Retrieval-Augmented Generation, also known as RAG, is a way to provide specific context to a Large Language Model when sending your prompt. I recently put out a video on RAG and in my research I found most RAG content out there to be either:
- Overly technical
- Really long
So for those that prefer text over video, and concise and not super technical overviews, this one is for you! We’ll dive into what RAG is, how it works and a few examples with some beautiful flow charts. Plus we’ll also go over how to set up a very simple RAG pipeline with just a few lines of (open-source) code.
Understanding RAG
Retrieval Augmented Generation, or RAG, is a method to optimize the output from an LLM by supplementing its static knowledge with external, up-to-date information.
LLMs are powerful but, once trained, they don’t automatically update with new information. RAG fixes that by retrieving relevant data (think news articles, or company 10-Ks) and feeding it to the model alongside your prompt.
How RAG Works: A step-by-step overview
The graphic looks more complex than it actually is. Let’s break it down.

1. Data processing and embedding generation
- Data Source (blue square): Your process begins with raw documents—this could be PDFs, web pages, or other text data.
- Chunking: Large documents are split into smaller, manageable chunks. This makes it easier for the system to handle and retrieve specific pieces of information.
There are many different ways to handle chunking data, it can be tricky. For example, if we added some documentation as a data source and half of a code example was in chunk 1 and the other half in chunk 2, that will cause some issues. - Embedding Conversion: Each chunk is transformed into a numerical vector (an embedding) that captures its semantic meaning. What’s an embedding? We’ll touch on this more later, but you can also learn more about it here: A Beginner's Guide on Embeddings and Their Impact on Prompts
2. Vector database role
Once converted, these embeddings are stored in a vector database—a specialized storage system (purple cylinder). This database lets the system quickly search for and retrieve the chunks that are most relevant to a given query.
3. User query transformation & retrieval
- Query transformation: When a user asks a question, that query is also converted into an embedding.

- Retrieval: The system then searches the vector database for chunks whose embeddings are similar to the query’s embedding—meaning they are close to each other in the vector space. These relevant chunks then provide context for the LLM.
For reference, here is a visualization of the word “dog” in a vector space, showing how semantically related words cluster around it.

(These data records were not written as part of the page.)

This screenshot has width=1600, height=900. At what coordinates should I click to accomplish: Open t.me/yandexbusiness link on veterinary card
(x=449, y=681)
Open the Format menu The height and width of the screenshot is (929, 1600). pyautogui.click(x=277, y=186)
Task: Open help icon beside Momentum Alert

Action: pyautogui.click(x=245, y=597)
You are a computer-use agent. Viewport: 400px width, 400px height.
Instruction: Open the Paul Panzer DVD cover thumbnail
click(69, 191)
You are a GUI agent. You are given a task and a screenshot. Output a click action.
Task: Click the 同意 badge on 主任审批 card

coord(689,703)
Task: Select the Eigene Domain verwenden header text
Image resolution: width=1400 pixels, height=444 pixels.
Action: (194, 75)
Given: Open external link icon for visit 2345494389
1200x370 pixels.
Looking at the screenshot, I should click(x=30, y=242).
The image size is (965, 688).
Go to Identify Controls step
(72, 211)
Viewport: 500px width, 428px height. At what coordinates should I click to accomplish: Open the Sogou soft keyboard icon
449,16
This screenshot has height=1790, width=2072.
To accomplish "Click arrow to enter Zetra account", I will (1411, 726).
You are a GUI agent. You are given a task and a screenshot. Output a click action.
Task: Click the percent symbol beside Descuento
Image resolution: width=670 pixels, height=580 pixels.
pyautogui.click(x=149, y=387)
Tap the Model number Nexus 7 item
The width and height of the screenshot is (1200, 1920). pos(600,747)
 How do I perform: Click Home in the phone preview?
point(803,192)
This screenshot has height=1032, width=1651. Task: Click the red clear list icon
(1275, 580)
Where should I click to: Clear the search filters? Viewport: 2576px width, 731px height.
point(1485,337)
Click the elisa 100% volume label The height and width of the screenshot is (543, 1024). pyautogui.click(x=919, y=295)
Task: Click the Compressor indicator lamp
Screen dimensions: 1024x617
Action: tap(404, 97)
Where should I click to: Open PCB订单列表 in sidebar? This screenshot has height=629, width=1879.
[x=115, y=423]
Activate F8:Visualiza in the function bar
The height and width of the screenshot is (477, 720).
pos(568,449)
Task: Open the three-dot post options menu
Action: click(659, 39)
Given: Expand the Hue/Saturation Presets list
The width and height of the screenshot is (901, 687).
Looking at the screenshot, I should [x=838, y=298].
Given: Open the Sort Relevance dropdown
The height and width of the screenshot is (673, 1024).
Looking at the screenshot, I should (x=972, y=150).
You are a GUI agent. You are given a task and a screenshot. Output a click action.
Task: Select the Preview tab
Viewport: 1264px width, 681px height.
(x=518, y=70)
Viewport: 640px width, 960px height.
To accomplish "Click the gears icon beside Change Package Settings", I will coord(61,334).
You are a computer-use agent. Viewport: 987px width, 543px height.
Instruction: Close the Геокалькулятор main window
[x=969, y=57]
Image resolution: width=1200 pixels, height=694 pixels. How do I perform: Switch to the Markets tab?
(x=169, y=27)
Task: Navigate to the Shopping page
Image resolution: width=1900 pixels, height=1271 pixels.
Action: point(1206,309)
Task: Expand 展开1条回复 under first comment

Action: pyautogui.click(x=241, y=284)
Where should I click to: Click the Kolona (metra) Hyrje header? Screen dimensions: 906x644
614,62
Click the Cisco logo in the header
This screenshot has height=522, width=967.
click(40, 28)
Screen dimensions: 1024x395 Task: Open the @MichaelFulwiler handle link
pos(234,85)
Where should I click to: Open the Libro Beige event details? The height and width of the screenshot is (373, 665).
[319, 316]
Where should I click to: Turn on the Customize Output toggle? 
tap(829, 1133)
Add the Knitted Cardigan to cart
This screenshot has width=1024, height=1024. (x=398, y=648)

Here are the closest points in the vector space, showing the words that appear most similar to “dog.”

4. Send it all to the LLM
The retrieved chunks—converted back to text, along with the original query—are then fed into the LLM. This enriched context enables the model to generate responses that are both more accurate and comprehensive.
Simple RAG workflow
Put more succinctly, here is how RAG works.
- Data → Chunking → Embeddings: Raw data is transformed into embeddings, which are stored in the vector database.
- Query Processing: A user query is converted into an embedding, which is then used to retrieve the most relevant data chunks by comparing the similarity between embeddings.
- LLM Integration: The LLM receives both the query and the retrieved context to generate a final output.
Retreival Augmented Generation example: Up-to-date financial services assistant
Let’s run through a quick example.
Imagine you built a chatbot or an app that is a financial assistant. This assistant will need up to date information on publicly traded companies. These sources of information could be 10-Qs (quarterly) and 10-Ks (annual). Here’s how you could use RAG to make this efficient.
Flow breakdown
- Processing the filings: All filings are chunked, converted into embeddings, and stored in a vector database. We consistently add new filings as they are released.
- Targeted Retrieval: When the user asks a question related to recent financial information about a company, the system retrieves only the relevant chunks from the filings.
- Enhanced Response: The LLM then provides an answer based on the latest information, that it wouldn’t have access to otherwise (knowledge cutoff).
Setting up a simple RAG pipeline in 5 minutes
Part of what drew me to RAG now was that I wanted to stand up a quick pipeline to test it out. I was able to do so in just a few lines of code and had it running in less than 20 minutes.
Here is a link to the repository that has the code, and I walk through it in my video here. But here is a general overview of the pipeline.
- Data Loading: Load your documents using a reader (using LlamaIndex).
- Chunking & Embedding: Break down the docs into chunks and convert to embeddings.
- Storage: Save these embeddings in a vector database for fast retrieval.
- Query Handling: Convert user queries into embeddings and search the vector database.
- Response Generation: Pass both the query and retrieved data to the LLM to generate a response.
Conclusion
RAG is just one method you can use to optimize LLM performance. I personally am not very bullish on RAG. As context windows get larger, and models become faster and cheaper, I think you’ll see more use of Cache-Augmented Generation (CAG), otherwise know as “shove it in the context window”. But that analysis is for another time and another blog post (soon)!